## PROBLEM
For each line below that includes the string "will", show the whole line.

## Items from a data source
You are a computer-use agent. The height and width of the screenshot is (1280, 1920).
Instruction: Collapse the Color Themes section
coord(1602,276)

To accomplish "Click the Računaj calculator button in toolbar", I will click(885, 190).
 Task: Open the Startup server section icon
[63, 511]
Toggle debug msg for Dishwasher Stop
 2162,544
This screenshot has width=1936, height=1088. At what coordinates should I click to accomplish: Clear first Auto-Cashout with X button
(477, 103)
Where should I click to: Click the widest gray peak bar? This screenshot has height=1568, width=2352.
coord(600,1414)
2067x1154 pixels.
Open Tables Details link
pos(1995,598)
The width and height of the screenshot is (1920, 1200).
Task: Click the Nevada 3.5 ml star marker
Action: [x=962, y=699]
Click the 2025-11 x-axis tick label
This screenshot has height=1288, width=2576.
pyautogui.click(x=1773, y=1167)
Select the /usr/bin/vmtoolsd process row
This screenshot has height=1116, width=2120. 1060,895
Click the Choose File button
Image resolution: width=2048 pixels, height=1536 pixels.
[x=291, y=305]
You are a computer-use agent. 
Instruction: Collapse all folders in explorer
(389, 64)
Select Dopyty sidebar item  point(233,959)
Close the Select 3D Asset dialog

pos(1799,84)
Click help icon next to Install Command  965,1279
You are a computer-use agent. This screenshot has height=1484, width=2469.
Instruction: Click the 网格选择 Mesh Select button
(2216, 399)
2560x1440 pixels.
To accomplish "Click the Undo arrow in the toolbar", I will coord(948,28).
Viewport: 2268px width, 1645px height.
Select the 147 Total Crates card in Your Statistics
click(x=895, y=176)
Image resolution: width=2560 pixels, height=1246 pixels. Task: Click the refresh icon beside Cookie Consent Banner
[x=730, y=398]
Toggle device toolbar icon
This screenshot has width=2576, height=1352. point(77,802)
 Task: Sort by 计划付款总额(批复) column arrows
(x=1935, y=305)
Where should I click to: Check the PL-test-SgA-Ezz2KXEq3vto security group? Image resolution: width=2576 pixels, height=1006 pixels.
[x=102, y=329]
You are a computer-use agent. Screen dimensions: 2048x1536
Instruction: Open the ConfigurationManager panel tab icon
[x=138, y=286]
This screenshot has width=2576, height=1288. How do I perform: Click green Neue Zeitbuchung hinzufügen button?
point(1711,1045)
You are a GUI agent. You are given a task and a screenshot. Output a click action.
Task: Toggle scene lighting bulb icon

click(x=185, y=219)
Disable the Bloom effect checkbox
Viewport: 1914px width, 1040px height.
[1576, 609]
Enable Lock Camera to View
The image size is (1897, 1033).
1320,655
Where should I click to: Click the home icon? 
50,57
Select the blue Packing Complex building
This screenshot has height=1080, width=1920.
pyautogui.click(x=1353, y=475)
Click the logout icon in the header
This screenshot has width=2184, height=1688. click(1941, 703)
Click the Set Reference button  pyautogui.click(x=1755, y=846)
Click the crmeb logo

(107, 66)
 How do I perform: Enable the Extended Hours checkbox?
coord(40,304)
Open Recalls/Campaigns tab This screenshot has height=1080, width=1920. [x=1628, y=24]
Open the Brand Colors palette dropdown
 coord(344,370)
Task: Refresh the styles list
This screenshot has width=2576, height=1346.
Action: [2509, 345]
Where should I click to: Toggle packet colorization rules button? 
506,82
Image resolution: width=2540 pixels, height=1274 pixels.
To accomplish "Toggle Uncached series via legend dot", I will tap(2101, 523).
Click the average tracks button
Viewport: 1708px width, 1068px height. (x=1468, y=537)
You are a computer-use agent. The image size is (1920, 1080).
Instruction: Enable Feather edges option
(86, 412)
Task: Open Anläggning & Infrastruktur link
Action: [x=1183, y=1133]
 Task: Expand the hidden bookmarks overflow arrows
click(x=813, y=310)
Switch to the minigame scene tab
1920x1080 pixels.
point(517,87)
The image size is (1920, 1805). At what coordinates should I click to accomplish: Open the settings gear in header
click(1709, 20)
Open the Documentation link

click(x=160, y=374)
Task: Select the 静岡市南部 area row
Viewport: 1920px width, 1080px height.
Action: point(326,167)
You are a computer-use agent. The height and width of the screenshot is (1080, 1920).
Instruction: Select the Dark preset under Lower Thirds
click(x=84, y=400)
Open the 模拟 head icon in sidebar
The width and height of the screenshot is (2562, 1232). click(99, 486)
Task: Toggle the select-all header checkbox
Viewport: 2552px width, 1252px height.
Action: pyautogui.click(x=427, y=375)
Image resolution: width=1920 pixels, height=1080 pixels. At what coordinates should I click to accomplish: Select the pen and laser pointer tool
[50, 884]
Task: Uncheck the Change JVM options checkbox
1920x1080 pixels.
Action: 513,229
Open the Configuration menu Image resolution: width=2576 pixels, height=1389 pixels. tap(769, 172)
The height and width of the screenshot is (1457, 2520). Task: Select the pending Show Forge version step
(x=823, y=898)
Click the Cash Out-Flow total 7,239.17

## WRITTEN REPLY
To accomplish "Click the Računaj calculator button in toolbar", I will click(885, 190).
To accomplish "Click the Undo arrow in the toolbar", I will coord(948,28).
To accomplish "Toggle Uncached series via legend dot", I will tap(2101, 523).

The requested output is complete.